- Ulysses, in his flaming garb, is silent. Virgil condescends to let him leave.
- But he’s immediately replaced by another inquisitive tongue of flame. Except this one is making a weird sound.
- So weird that Dante compares it to… a medieval brass bull that someone constructed as an instrument of torture. As victims were roasted inside, their screams supposedly imitated the sounds a bull makes.
- So this new flame/sinner sounds like dying bull. He’s in a lot of pain. So much so that at first, Dante cannot understand a word he’s saying.
- But eventually the words find their way up the flame and to the tongue/flame tip.
- This sinner has gotten the impression that Virgil’s a nice guy because he granted Ulysses permission to leave. So now, he implores Virgil to stay and talk to him and have some pity on a poor creature being roasted alive.
- The first thing he wants to know is if his hometown, Romagna, is at war or peace.
- Dante is listening attentively (read: dying to answer), when Virgil elbows him and says, "What are you doing? Talk to the guy. He’s Italian."
- Dante obeys and we find out that Romagna is still being ravaged.
- Then, Dante goes into all the specifics about cities within Romagna. Ravenna is still standing. Forli has defeated the French. Rimini has fallen to the rule of two evil Italians who spend their days plotting against the world and sinisterly twisting their mustachios. Faenza and Imola follow the lead of a flip-flopping lion ("Lion" being a metaphor for some Italian leader we’ve never heard of). And Cesena is still struggling for its freedom.
- Now down to business: Dante asks the sinner who he is.
- Because it would be rude to just take all the information and leave, the sinner replies. He tells Dante he’s only revealing his identity because Dante—being in Hell and all that—can’t possibly tattle on him in the living world. Hmm, English majors would call this dramatic irony.
- Enter into sinner’s story: First he was a soldier and then saw the light, repented of his ways, and became a friar of the Franciscan order. (Note: if you were a medieval Italian like Dante, you’d know this fellow’s name is Guido da Montefeltro.) He did this with the goal of absolving his sins. But then Pope Boniface VIII ruined everything!
- Here, he gives us some history: as a young man, he is… ahem… crafty. In other words, a backstabber, turncoat, snitch, and general cheater.
- But then, he sees the error of his ways and becomes a friar. He even would’ve made peace with God if it weren’t for that blasted pope.
- See, Boniface isn’t doing nice Popish things like curing the sick or baptizing kittens, but is instead feuding with Christian families. Namely, the people who support the previous pope and see Boniface as illegitimate. Or really mentally sick. (We’re going to go with the sick interpretation since Guido describes the "fevered" Pope seeking his counsel just as the leper Constantine sought Sylvester’s advice.)

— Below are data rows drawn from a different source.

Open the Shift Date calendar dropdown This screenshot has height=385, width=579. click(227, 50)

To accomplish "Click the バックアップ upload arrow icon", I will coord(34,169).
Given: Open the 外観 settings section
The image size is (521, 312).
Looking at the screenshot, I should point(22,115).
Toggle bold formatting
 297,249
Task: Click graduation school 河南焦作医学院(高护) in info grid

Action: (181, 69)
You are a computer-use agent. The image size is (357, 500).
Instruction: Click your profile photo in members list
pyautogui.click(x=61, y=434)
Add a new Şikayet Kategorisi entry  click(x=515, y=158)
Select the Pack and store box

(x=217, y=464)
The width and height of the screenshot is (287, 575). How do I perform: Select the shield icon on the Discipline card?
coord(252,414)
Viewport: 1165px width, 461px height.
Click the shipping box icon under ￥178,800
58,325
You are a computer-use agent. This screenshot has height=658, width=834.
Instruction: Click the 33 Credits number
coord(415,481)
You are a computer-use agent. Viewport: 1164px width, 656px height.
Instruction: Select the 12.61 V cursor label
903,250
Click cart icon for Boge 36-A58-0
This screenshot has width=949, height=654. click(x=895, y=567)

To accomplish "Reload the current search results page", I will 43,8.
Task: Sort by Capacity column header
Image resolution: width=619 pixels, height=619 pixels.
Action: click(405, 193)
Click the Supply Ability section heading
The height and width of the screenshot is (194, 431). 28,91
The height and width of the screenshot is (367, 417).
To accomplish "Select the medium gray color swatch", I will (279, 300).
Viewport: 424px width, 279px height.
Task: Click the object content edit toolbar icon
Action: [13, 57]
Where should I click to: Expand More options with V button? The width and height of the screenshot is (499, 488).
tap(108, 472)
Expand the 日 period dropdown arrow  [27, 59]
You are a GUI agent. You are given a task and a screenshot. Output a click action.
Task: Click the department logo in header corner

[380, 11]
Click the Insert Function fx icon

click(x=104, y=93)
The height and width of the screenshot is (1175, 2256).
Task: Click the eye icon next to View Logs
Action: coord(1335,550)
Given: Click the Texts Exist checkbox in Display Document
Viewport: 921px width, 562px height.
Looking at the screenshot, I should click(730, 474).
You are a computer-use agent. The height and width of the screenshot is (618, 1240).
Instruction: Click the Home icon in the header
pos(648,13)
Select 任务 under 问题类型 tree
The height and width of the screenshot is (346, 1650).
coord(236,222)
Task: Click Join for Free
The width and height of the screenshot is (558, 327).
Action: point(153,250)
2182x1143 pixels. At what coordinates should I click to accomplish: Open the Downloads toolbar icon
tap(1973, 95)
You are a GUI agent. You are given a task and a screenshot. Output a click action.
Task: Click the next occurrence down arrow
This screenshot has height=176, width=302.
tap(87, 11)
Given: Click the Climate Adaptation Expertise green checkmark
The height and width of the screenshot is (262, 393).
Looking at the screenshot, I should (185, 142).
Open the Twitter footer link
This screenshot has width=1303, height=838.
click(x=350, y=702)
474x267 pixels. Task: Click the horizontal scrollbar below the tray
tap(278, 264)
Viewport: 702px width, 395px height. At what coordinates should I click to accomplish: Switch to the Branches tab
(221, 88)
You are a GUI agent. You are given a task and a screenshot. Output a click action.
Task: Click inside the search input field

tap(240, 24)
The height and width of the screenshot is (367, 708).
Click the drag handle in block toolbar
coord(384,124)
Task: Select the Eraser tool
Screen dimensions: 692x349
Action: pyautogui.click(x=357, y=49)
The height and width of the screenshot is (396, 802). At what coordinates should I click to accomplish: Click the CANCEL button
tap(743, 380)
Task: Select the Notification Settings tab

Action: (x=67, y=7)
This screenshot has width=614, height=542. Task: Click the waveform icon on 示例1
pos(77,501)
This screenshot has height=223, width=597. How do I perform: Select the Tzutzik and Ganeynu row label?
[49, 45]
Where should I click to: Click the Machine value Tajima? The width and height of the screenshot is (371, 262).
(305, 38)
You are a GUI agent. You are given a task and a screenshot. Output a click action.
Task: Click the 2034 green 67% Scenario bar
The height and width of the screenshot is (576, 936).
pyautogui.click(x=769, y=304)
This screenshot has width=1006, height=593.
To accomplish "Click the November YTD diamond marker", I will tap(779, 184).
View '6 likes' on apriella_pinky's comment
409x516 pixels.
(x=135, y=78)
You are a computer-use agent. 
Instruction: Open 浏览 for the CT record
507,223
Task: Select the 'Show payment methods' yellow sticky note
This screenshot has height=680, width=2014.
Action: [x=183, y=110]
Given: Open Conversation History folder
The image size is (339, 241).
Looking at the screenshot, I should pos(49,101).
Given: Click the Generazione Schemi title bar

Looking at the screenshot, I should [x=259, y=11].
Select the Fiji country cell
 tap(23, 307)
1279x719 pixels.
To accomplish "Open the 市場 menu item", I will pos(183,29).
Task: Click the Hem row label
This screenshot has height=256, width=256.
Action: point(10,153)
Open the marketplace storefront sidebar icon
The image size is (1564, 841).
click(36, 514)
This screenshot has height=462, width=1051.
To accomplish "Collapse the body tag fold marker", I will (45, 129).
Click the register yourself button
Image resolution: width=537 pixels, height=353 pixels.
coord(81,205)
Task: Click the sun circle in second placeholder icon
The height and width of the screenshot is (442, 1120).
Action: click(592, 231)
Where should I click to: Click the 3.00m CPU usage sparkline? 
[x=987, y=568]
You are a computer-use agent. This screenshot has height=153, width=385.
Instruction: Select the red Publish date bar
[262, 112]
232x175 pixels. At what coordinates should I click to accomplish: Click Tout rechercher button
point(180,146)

- So Guido is stuck with the job of telling the leader of the Christian faith whether or not to go to war with this rival family. Here is the deciding factor: Boniface goes, "Psssst! Guido! If you side with me, I’ll clear all your sins from your record. Free ticket to Heaven!" In other words, the Pope trades absolution (or forgiveness of one’s sins) for a friar’s permission to wage war on an innocent family.
- When Guido dies, Saint Francis (remember, he’s in the Franciscan order) appears and he’s all ready to ascend with him to the pearly gates when… drumroll please… a demon appears. Or "a black cherubim" if you’re Dante.
- St. Francis is debriefed on Guido’s evil counsel, the demon snatches Guido up, Minos judges him fit for the eighth circle, and voila! Here he is.
- Back to the present: Guido is so distraught after telling his story that he leaves.
- Then our heroes leave too, crossing the bridge into the next pouch.